The query generator 175 can be configured to create one or more queries (e.g., SQL database queries) in response to the user selecting an integrated data source and data table from the integrated data source. In some embodiments, the query generator 175 can include a query editor that allows a user to manually enter a code and/or that allows a user to modify the code created or built by the query generator 175. Some examples of query languages include Structured Query Language (SQL), Contextual Query Language (CQL), proprietary query languages, domain specific query languages and/or any other suitable query languages. In some embodiments, the query generator 175 can also transform the query code into one or more queries in one or more programming languages or scripts, such as Java, C, C++, Perl, Ruby, and the like.
The GUIs of the visual editor 150 can include a ML pipeline generator 152 that includes a development window within which a user can place and connect graphical blocks representing executable code modules corresponding to integrated data sources, operators 170, and actions 180. The graphical blocks can be connected in the development window to specify an execution flow of the graphical blocks. For example, an output of a graphical block corresponding to the data source integration can be connected with a line(s) to be an input to one or more graphical blocks for operators 170, and the output of the graphical blocks corresponding to the operators 170 can be connected as inputs to other operators 170 and/or can be connected to one or more actions 180. The graphical blocks provide options that allow the user to configured and/or modify parameters corresponding to inputs to and outputs of the executable code represented by the graphical blocks and can allow the user to configure parameters of operations and/or function performed by the graphical block upon execution of the code represented by the graphical blocks by one or more processors.

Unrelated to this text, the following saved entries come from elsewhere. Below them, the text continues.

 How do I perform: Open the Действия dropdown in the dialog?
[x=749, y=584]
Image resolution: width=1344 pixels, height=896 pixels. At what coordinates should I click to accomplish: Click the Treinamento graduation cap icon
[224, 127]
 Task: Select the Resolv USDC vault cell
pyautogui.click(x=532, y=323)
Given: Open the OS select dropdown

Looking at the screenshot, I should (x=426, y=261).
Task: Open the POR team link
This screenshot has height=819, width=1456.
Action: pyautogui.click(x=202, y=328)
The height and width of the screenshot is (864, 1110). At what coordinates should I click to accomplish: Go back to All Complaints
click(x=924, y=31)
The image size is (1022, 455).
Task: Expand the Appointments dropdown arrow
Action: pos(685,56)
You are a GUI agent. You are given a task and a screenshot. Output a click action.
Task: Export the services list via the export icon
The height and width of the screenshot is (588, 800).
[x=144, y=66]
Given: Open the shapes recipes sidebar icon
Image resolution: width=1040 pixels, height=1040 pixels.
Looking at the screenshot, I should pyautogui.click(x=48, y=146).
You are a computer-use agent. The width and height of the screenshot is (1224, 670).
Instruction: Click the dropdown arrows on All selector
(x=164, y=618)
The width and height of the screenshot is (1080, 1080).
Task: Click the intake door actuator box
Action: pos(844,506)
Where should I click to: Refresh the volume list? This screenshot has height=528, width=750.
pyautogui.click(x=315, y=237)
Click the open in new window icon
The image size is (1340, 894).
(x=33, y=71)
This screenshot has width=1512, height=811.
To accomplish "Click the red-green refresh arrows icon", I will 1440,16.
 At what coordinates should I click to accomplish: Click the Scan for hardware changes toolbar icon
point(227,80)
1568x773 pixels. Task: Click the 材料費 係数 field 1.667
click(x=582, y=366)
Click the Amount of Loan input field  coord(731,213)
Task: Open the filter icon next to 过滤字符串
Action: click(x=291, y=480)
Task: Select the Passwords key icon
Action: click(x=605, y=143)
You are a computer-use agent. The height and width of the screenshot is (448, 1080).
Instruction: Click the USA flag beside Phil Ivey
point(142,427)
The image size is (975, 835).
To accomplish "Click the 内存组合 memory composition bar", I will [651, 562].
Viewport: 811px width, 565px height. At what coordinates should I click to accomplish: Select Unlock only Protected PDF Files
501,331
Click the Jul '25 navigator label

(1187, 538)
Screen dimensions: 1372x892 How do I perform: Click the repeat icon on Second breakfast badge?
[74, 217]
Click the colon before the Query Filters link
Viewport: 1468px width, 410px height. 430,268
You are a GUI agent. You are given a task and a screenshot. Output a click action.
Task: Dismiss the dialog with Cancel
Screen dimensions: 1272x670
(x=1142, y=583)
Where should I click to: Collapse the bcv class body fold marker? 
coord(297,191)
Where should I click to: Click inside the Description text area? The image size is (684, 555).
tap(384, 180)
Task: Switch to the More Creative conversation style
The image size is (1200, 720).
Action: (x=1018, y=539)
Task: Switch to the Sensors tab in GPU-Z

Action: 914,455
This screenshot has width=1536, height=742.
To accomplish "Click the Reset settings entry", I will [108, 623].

The graphical blocks for the integrated data sources can represent executable code for connecting to the replicated data 118 in the integrated data sources 120, where the replicated data 118 stored by the system 100 in one or more data storage devices. Using the graphical blocks for data source integrations allows users to quickly start analyzing the replicated data 118. To include a data integration in a pipeline, the user can place a graphical block corresponding to the selected data integration into the development window, which makes the replicated data related to the data source represented by the graphical block available for use in the pipeline being created in the development window.
The graphical blocks for the operators 170 can represent executable code for functions and/or algorithms including machine learning algorithms that can receive, as an input, data from the one or more graphical blocks that have been added to the development window. As an example, graphical blocks can include executable code modules for data source integration, database query generation, operators and algorithms, visualizations/graphics generation, training machine learning algorithms, deploying trained machine learning models, actions to be performed on the output of the operators and algorithms. As one example, the graphical blocks for the operators can represent executable code modules for de-duplicating, cleaning, querying, aggregating, joining and/or structuring the replicated data 118 that is replicated from the data sources added to the pipeline so that the replicated data 118 can be transformed into a format for consumption by subsequent graphical blocks in the pipeline being developed in the development window. Other examples of operators 170 can include a recommended product algorithm; recency, frequency, monetary (RFM) analysis and RFM score generation; algorithms; and custom SQL. As one example, the custom SQL operator can allow a user to run SQL query with or without coding, which can be useful when the user wants to visualize, organize, and/or prepare data for multiple operators 170 or actions 180. As another example, the system 100 can use RFM analysis to transform recency, frequency, and monetary values in an RFM analysis into a score, where the higher the score, the more likely it is that a customer will respond to an offer.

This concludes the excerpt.